Task data –
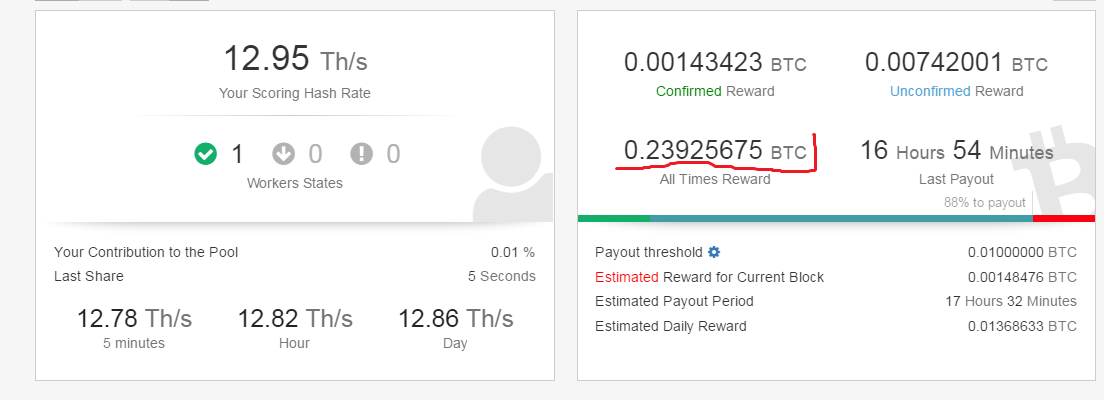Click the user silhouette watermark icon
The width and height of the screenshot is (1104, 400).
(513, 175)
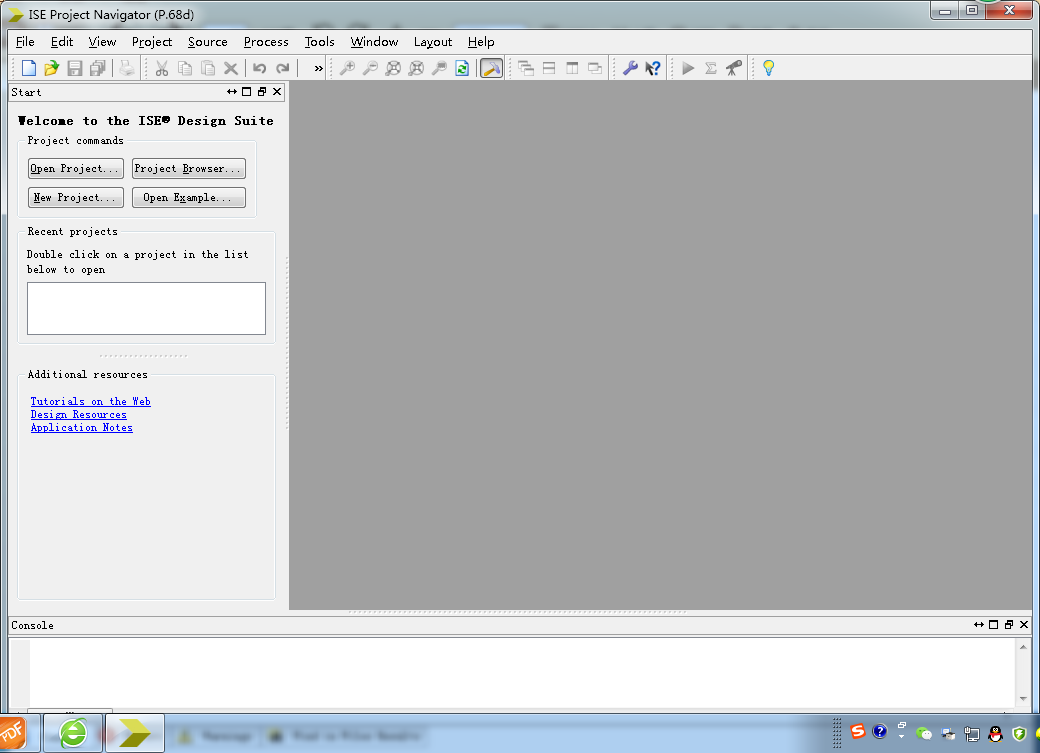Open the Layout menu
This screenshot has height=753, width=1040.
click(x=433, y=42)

Problem description – Count the lines above that contain the string "screenshot", treating case as significant, and report only that number.

The output – 2